(TASK STATEMENT) Would you return the entries below word for word?

(PROVIDED RECORDS)
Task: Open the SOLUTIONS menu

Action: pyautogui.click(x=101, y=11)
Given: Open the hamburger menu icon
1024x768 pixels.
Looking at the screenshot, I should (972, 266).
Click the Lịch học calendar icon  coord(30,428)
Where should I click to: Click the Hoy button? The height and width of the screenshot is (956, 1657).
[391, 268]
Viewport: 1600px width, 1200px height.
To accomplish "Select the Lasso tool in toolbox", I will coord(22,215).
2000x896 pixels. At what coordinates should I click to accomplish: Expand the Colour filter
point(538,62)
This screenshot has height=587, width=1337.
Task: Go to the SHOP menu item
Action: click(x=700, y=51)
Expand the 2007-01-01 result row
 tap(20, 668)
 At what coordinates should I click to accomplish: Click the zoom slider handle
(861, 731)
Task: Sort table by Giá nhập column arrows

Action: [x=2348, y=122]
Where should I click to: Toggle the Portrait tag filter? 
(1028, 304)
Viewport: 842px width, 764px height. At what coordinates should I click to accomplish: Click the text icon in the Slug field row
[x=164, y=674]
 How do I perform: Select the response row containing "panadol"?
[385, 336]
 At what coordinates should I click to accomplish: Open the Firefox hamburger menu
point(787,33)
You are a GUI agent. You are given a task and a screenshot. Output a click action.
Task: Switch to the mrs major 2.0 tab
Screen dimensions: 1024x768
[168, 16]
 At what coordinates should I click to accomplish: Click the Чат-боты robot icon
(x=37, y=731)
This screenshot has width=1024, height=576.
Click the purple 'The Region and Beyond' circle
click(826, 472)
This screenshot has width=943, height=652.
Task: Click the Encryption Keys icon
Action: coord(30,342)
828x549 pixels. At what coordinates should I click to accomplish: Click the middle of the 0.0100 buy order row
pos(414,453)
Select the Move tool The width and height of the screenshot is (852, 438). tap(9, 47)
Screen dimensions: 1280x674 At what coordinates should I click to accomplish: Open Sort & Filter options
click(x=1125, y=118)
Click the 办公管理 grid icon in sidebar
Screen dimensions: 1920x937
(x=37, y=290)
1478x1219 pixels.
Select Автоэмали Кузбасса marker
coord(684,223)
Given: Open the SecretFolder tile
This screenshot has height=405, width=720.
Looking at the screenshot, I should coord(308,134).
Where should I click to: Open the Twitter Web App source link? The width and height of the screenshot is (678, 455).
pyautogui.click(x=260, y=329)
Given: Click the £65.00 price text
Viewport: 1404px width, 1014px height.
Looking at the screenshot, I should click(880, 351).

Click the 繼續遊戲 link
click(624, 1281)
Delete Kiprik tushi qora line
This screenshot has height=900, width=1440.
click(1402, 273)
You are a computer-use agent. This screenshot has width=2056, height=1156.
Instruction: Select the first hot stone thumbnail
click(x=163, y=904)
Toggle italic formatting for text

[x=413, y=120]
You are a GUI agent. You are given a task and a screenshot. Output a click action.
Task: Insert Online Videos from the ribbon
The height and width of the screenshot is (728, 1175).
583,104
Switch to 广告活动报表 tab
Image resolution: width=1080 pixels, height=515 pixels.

(SOLUTION)
Task: Open the SOLUTIONS menu

Action: pyautogui.click(x=101, y=11)
Given: Open the hamburger menu icon
1024x768 pixels.
Looking at the screenshot, I should (972, 266).
Click the Lịch học calendar icon  coord(30,428)
Where should I click to: Click the Hoy button? The height and width of the screenshot is (956, 1657).
[391, 268]
Viewport: 1600px width, 1200px height.
To accomplish "Select the Lasso tool in toolbox", I will coord(22,215).
2000x896 pixels. At what coordinates should I click to accomplish: Expand the Colour filter
point(538,62)
This screenshot has height=587, width=1337.
Task: Go to the SHOP menu item
Action: click(x=700, y=51)
Expand the 2007-01-01 result row
 tap(20, 668)
 At what coordinates should I click to accomplish: Click the zoom slider handle
(861, 731)
Task: Sort table by Giá nhập column arrows

Action: [x=2348, y=122]
Where should I click to: Toggle the Portrait tag filter? 
(1028, 304)
Viewport: 842px width, 764px height. At what coordinates should I click to accomplish: Click the text icon in the Slug field row
[x=164, y=674]
 How do I perform: Select the response row containing "panadol"?
[385, 336]
 At what coordinates should I click to accomplish: Open the Firefox hamburger menu
point(787,33)
You are a GUI agent. You are given a task and a screenshot. Output a click action.
Task: Switch to the mrs major 2.0 tab
Screen dimensions: 1024x768
[168, 16]
 At what coordinates should I click to accomplish: Click the Чат-боты robot icon
(x=37, y=731)
This screenshot has width=1024, height=576.
Click the purple 'The Region and Beyond' circle
click(826, 472)
This screenshot has width=943, height=652.
Task: Click the Encryption Keys icon
Action: coord(30,342)
828x549 pixels. At what coordinates should I click to accomplish: Click the middle of the 0.0100 buy order row
pos(414,453)
Select the Move tool The width and height of the screenshot is (852, 438). tap(9, 47)
Screen dimensions: 1280x674 At what coordinates should I click to accomplish: Open Sort & Filter options
click(x=1125, y=118)
Click the 办公管理 grid icon in sidebar
Screen dimensions: 1920x937
(x=37, y=290)
1478x1219 pixels.
Select Автоэмали Кузбасса marker
coord(684,223)
Given: Open the SecretFolder tile
This screenshot has height=405, width=720.
Looking at the screenshot, I should coord(308,134).
Where should I click to: Open the Twitter Web App source link? The width and height of the screenshot is (678, 455).
pyautogui.click(x=260, y=329)
Given: Click the £65.00 price text
Viewport: 1404px width, 1014px height.
Looking at the screenshot, I should click(880, 351).

Click the 繼續遊戲 link
click(624, 1281)
Delete Kiprik tushi qora line
This screenshot has height=900, width=1440.
click(1402, 273)
You are a computer-use agent. This screenshot has width=2056, height=1156.
Instruction: Select the first hot stone thumbnail
click(x=163, y=904)
Toggle italic formatting for text

[x=413, y=120]
You are a GUI agent. You are given a task and a screenshot. Output a click action.
Task: Insert Online Videos from the ribbon
The height and width of the screenshot is (728, 1175).
583,104
Switch to 广告活动报表 tab
Image resolution: width=1080 pixels, height=515 pixels.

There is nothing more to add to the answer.